The challenge NATO confronts as it prepares for the Brussels summit is as much internal as it is external, defined by a manifest weakening of public consensus about the essential mutuality of security commitments embodied in NATO. The West is more affluent today than at any time in its history, with wealth, technology, and innovation that could easily be melded into the world’s most powerful militaries. And yet NATO continues to struggle to meet the 2 percent GDP defense commitment articulated at the Wales summit and reaffirmed in Warsaw. The gap between the official rhetoric about the scope of the threat confronting the alliance and the actual monetary commitments made to rebuild the armed forces remains an urgent problem for leaders in Europe.
As a result of immigration, countries that were once the proud lynchpins of Western civilization are increasingly in turmoil, with deepening ethnic and religious divisions and possibly at risk of fracturing. If unaddressed by governments, the progressive loss of cohesion, and with it the declining sense of national solidarity, will ultimately result in Western European states becoming hollowed out and bereft of national solidarity. The security risks posed by the progressive fragmentation of the mainstream culture and common identifiers can no longer be charmed away by claims that “our diversity is our strength.” Europe is at risk of becoming a continent of torn countries—a phenomenon not so long ago seemingly limited to the Balkans.

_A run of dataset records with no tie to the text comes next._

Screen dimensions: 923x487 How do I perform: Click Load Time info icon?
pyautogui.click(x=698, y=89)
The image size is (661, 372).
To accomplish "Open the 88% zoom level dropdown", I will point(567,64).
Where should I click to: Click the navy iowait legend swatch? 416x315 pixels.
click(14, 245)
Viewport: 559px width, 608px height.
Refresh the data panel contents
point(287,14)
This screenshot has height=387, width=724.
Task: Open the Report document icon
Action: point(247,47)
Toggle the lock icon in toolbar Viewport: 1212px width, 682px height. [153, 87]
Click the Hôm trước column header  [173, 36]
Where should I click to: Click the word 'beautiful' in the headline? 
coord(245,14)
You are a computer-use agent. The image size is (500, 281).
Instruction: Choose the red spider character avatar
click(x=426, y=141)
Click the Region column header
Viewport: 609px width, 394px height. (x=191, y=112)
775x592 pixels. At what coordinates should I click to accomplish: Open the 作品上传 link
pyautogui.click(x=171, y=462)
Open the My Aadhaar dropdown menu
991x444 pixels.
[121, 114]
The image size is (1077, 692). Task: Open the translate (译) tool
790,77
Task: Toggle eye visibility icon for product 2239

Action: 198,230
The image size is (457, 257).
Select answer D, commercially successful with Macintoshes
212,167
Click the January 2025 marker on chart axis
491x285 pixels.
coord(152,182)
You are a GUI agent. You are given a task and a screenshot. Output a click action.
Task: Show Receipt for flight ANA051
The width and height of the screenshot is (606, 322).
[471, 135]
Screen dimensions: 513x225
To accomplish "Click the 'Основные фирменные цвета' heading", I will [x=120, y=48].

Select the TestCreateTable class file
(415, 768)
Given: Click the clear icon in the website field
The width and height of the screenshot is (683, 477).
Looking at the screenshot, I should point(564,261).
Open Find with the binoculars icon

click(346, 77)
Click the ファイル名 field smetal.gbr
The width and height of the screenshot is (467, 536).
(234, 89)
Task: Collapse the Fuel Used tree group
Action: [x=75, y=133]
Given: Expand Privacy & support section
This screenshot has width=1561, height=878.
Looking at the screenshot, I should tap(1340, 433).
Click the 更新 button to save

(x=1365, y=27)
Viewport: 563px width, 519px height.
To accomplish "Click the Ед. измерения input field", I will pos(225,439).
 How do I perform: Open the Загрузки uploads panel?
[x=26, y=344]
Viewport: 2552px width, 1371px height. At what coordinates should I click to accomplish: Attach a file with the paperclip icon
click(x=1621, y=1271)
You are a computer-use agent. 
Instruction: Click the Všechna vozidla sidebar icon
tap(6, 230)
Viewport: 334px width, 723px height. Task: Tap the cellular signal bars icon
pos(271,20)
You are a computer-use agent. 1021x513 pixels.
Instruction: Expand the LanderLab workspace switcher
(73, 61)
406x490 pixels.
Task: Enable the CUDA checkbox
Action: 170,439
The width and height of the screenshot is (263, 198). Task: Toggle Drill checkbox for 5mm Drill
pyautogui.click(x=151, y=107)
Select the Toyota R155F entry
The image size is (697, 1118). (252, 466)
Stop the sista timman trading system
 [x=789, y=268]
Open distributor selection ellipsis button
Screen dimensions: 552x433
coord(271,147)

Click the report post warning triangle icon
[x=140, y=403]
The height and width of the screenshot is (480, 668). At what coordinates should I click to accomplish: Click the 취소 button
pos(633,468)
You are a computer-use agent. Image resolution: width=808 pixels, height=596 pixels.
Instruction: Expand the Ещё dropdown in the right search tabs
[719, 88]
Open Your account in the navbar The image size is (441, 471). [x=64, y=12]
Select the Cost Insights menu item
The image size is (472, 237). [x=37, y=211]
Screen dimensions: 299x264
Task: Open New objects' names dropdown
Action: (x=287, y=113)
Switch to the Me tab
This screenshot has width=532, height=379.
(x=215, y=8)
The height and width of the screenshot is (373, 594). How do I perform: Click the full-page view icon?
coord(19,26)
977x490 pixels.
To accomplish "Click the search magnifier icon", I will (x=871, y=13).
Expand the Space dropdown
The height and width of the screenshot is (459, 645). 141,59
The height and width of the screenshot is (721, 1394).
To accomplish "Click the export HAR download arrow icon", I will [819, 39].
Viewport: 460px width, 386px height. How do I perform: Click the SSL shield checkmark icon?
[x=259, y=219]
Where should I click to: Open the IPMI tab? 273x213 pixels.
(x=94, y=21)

An entirely new generation has grown since Huntington’s seminal essay was first published. Today we can determine to some extent where the civilizational battlefield has been: within the now rapidly fragmenting Western democracies, which have been fractured by the combination of postmodernism, re-transformed Marxism, and group identity politics, against the backdrop of mass immigration and the ideology of multicultural diversity. The most potent factors in this war have been playing out less along the geostrategic fault lines between the West, the Muslim world, and the Asian civilizations, and instead increasingly inside Western democracies themselves. The Western concept of modernity, with its emphasis on individual political and economic freedom—which appeared to have triumphed after the Cold War and was supposed to mark the “unburdening of history”—is no longer the object of national aspirations. More troublingly, the rising generation of Westerners is increasingly less willing to embrace that vision.